§ Deine Aufgabe:
Gib den Text zur Myopie-Therapie von "Neuer Ansatz zur" bis "behandelt werden kann." erneut wieder und ersetze dabei "Forscherteam" durch "Forschungsteam".

§ Bereitgestellter Text:
● ● ● ●

Neuer Ansatz zur Therapie von hoher Myopie

Das Forscherteam um Dr. Mike Francke und Dr. Joanna Stachnik von der Universität Leipzig forscht zur Behandlung von starker pathologisch voranschreitender Kurzsichtigkeit. Für ihren neuen Therapieansatz entwickeln sie ein innovatives chirurgisches Medizinprodukt. Nun folgende Tests zielen darauf, dass in zwei Jahren versuchsweise der erste Patient behandelt werden kann.

Gegenwärtig sind in Deutschland rund 35 Prozent aller Erwachsenen kurzsichtig, in einigen Städten Ostasiens sogar bis zu 90 Prozent. Prognosen gehen davon aus, dass bis zum Jahr 2050 etwa 938 Millionen der Weltbevölkerung an besonders starker Kurzsichtigkeit leiden werden. Gründe dafür sind die Arbeiten am Computer, Tablets und Smartphones – sie erfordern verstärktes Nahsehen, das Auge wird einseitig belastet. Bisher gibt es keine wirksame Behandlung für die Betroffenen, die an hoher Myopie ab leiden und oftmals von Erblindung betroffen sind. Von starker Kurzsichtigkeit spricht man ab -6 Dioptrien.

● ● ● ●

§ Auszüge aus Material:
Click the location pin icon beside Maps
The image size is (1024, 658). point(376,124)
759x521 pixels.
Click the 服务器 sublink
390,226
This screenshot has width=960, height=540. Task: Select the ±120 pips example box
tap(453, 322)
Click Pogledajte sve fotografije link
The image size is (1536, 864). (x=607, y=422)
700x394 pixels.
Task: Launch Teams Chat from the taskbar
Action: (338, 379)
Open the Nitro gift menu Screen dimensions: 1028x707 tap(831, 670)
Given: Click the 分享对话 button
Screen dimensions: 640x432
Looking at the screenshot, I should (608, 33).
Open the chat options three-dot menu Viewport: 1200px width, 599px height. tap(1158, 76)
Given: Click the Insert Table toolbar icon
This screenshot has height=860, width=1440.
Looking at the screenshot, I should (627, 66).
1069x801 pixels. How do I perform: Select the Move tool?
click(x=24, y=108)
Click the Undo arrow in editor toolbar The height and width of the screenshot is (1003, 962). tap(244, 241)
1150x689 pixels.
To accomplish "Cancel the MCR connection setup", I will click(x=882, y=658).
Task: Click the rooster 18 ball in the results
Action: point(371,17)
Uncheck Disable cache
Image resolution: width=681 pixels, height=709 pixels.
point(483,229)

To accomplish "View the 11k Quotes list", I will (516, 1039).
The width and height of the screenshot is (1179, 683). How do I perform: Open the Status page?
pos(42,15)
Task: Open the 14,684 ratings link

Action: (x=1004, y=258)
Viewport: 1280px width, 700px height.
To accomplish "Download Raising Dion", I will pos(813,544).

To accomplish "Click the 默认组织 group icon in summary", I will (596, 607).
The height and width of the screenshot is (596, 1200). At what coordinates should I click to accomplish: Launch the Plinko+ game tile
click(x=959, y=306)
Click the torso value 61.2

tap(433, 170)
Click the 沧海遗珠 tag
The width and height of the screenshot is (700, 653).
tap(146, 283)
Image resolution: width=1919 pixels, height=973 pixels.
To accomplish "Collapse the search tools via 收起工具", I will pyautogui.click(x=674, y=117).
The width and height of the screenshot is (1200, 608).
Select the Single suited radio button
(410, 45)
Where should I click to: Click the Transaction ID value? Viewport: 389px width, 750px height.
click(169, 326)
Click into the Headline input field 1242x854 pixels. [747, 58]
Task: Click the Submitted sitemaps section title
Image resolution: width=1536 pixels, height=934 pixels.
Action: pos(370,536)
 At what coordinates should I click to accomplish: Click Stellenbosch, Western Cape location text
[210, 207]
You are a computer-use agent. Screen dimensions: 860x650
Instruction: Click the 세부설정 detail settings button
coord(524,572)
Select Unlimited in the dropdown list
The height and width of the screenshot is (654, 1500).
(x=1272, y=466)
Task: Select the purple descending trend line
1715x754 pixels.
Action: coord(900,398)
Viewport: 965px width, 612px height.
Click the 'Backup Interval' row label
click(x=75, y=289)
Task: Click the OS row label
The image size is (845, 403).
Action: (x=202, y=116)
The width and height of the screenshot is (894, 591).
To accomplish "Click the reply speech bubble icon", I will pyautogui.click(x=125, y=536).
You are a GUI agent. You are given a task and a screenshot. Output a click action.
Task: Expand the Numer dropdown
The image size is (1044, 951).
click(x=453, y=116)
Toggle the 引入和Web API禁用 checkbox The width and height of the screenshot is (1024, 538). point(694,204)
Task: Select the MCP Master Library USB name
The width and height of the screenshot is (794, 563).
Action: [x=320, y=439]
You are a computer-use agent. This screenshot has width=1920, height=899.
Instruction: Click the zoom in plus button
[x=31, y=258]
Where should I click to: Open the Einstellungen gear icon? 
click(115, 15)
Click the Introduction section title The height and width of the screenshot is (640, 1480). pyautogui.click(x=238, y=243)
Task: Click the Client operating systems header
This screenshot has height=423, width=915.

● ● ● ●

§ Ergebnis der Übung:
Neuer Ansatz zur Therapie von hoher Myopie

Das Forschungsteam um Dr. Mike Francke und Dr. Joanna Stachnik von der Universität Leipzig forscht zur Behandlung von starker pathologisch voranschreitender Kurzsichtigkeit. Für ihren neuen Therapieansatz entwickeln sie ein innovatives chirurgisches Medizinprodukt. Nun folgende Tests zielen darauf, dass in zwei Jahren versuchsweise der erste Patient behandelt werden kann.